Seriously, who does the trailers for Danger Close?
Inside a club in San Francisco, after the end of GDC for the day, the lights dim as a live action trailer starts to play. I feel something blowing against my leg, and a machine disguised as a net covered crate is pouring out fog, which pools around the legs of the attendees.
“I don’t know why they do that,” says a tall, bearded man behind the velvet rope next to me. We both look at the machine, baffled, which prompts us both to smile.
“How many times have you watched this?” I ask, nodding towards the video.
“About a thousand times,” he says with a grin.
The video reaches its conclusion, a hostage situation in the Phillipines suddenly ends when the hostage takers are downed by bullets fired from hidden locations. As if fired by ghosts. Badass ghosts.
The guy I had the brief exchange with turns out to be Greg Goodrich, who mounts the stage to talk about the game the trailer was for—Medal of Honor: Warfighter
. It’s clear that Goodrich, the game’s Executive Producer from developer Danger Close, is proud of the franchise and excited about the direction it's going.
The new installment has added a global element to its Tier 1 war on terror, and this is accentuated in more ways than one in the design. In multiplayer, players will have access to Tier 1-level operatives from around the world, with Special Ops units from 12 different nations represented, allowing people to have a greater degree of diversity and regional pride. In the single-player campaign, the missions happen all over the world, rather than in one fixed location.

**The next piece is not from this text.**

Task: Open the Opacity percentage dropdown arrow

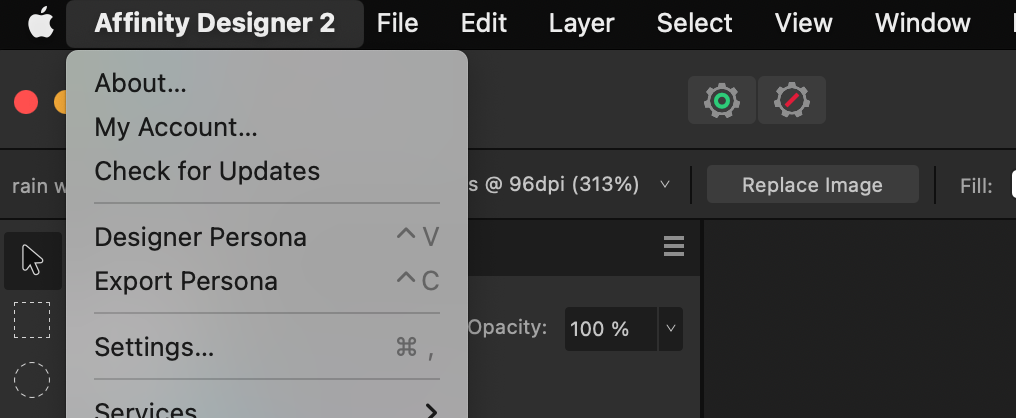Action: (671, 329)
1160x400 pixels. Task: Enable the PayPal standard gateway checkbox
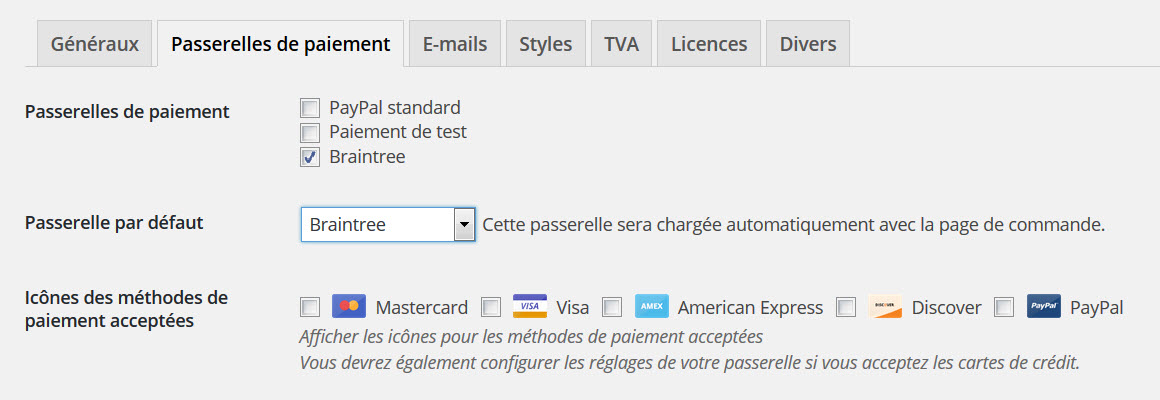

Goodrich then invites two Tier 1 consulting experts to the stage, one of which explains the validity of this international approach: “Terrorist organizations are flat structures." Because of that, they can be more widespread and can act more independently. He also explains that the first game started as a narrative he and a friend had written about, a what-if scenario that considers how they would have fought the war in Afghanistan if they hadn’t had to deal with bureaucracy.
Following a brief Q&A, we’re treated to a live demo of a level set in the Philippines, with the Tier 1 operatives fighting to retrieve some hostage aid workers in the middle of a typhoon. The level, a half drowned hotel, makes for an exciting battlefield. The Danger Close employee playing the game delighted in placing the crosshairs over the face of every insurgent that pops up from behind cover...
Headshot. Headshot. Headshot. Each with a splashy burst of blood. A piece of audio dialogue plays, with a soldier speaking with his wife on the phone, saying he didn't want to fight. The wife snaps back, “You live for it.”
While the story may be more realistic for having the Tier 1 consultants on it, elements of the gameplay remain as wonderfully fantastical as you’d expect from a modern military first-person shooter. The player switches from machine gun to side arm, and back, in half a second; upon a successful breach with a flashbang, time slows down, a la Modern Warfare
for precision kills. An on-rails section by boat through the flooded streets of Isabella City has the main character sweeping rooftops with a mounted automatic grenade launcher, picking off targets by exploding conveniently placed billboards next to them. It makes for a frenetic series of set-pieces that never lets the adrenaline stop pumping.
After the demo, Goodrich gives us a release date: October 23rd. Until then, fans will have to be sated with their amazing trailers, because damn, those look good.